▸ **EXERCISE OBJECTIVE**: Copy out the stretch from the line containing "Inquire (554, 1202)" through the line containing "Details (296, 18)", changing "Under" to "Below" and keeping everything else the same.

** Start GIVEN ENTRIES **

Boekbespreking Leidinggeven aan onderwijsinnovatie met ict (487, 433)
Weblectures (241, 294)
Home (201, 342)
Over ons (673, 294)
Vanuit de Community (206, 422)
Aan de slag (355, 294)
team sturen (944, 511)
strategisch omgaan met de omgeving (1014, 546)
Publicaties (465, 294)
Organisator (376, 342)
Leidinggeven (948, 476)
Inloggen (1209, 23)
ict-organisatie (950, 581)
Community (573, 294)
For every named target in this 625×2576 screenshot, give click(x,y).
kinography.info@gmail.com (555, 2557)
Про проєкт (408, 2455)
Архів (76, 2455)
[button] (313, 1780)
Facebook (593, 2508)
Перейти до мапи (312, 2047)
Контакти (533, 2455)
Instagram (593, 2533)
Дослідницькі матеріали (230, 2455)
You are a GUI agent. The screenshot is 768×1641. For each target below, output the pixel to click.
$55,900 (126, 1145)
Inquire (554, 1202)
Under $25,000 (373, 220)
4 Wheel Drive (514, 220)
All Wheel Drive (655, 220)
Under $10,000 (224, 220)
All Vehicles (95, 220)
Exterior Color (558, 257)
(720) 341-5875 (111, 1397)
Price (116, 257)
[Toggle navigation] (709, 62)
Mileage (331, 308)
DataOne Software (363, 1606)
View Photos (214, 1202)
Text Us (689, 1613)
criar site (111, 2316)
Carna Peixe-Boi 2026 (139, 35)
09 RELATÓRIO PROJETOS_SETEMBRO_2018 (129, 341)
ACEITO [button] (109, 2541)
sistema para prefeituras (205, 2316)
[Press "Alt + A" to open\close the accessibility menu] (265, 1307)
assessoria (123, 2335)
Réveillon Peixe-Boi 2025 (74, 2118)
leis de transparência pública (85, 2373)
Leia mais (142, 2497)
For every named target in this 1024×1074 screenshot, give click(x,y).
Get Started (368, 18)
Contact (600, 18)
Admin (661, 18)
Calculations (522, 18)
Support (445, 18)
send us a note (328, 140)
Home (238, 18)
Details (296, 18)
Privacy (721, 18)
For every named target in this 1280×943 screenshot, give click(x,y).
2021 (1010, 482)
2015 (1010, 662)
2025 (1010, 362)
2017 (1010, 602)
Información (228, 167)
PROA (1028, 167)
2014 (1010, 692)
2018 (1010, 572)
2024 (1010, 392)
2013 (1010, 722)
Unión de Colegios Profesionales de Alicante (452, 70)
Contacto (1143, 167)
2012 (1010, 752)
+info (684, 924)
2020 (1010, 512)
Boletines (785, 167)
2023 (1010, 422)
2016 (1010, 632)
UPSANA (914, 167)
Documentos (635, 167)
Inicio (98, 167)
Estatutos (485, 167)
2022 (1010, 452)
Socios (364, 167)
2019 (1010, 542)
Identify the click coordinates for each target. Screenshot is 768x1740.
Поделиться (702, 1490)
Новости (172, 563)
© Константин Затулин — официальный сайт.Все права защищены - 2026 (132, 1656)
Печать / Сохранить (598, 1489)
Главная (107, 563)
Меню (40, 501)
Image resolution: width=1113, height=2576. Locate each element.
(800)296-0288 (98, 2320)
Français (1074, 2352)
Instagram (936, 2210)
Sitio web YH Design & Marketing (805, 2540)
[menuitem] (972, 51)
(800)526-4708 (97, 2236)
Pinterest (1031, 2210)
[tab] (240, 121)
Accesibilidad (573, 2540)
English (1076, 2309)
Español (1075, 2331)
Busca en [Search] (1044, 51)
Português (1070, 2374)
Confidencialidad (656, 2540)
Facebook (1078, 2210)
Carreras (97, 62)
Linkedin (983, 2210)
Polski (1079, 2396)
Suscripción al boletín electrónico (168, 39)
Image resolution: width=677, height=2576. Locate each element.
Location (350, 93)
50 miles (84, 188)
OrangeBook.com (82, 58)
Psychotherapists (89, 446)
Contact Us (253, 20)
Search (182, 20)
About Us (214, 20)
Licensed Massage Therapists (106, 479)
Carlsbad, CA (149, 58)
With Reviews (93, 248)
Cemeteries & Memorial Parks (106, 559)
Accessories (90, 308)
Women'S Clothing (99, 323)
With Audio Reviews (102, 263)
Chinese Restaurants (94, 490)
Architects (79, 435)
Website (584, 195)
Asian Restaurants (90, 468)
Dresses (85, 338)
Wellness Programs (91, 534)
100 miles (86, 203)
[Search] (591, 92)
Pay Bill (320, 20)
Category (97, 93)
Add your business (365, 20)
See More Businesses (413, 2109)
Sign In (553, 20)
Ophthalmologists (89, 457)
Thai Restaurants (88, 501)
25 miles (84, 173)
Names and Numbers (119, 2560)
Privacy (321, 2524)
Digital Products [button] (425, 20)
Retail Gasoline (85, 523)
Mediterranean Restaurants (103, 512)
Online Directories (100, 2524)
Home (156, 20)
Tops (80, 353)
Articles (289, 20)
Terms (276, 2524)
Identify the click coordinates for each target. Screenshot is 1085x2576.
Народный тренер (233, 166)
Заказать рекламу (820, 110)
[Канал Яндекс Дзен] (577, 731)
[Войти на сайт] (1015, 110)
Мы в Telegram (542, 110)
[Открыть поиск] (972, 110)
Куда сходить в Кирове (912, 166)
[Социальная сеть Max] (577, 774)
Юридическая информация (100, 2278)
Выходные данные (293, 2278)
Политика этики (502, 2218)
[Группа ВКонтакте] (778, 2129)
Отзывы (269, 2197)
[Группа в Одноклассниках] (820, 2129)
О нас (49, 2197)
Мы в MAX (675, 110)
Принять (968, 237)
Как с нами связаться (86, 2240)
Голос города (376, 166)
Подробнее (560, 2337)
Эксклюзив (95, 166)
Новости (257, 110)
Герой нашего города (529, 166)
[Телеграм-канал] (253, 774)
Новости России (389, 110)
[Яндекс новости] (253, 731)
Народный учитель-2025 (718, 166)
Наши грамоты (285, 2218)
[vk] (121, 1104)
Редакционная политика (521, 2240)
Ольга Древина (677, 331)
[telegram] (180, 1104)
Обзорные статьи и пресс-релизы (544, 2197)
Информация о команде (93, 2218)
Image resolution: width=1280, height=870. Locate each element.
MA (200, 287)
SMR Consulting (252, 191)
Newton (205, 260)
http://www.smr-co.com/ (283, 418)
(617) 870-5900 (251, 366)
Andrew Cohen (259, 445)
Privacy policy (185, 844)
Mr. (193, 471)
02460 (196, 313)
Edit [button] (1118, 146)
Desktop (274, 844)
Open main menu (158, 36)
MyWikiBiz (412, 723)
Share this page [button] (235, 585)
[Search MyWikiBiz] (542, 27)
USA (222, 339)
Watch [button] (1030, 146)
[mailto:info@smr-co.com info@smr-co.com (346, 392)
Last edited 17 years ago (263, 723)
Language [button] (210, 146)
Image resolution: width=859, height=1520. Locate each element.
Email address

** End GIVEN ENTRIES **

▸ **RESPONSE**:
Inquire (554, 1202)
Below $25,000 (373, 220)
4 Wheel Drive (514, 220)
All Wheel Drive (655, 220)
Below $10,000 (224, 220)
All Vehicles (95, 220)
Exterior Color (558, 257)
(720) 341-5875 (111, 1397)
Price (116, 257)
[Toggle navigation] (709, 62)
Mileage (331, 308)
DataOne Software (363, 1606)
View Photos (214, 1202)
Text Us (689, 1613)
criar site (111, 2316)
Carna Peixe-Boi 2026 (139, 35)
09 RELATÓRIO PROJETOS_SETEMBRO_2018 (129, 341)
ACEITO [button] (109, 2541)
sistema para prefeituras (205, 2316)
[Press "Alt + A" to open\close the accessibility menu] (265, 1307)
assessoria (123, 2335)
Réveillon Peixe-Boi 2025 (74, 2118)
leis de transparência pública (85, 2373)
Leia mais (142, 2497)
For every named target in this 1024×1074 screenshot, give click(x,y).
Get Started (368, 18)
Contact (600, 18)
Admin (661, 18)
Calculations (522, 18)
Support (445, 18)
send us a note (328, 140)
Home (238, 18)
Details (296, 18)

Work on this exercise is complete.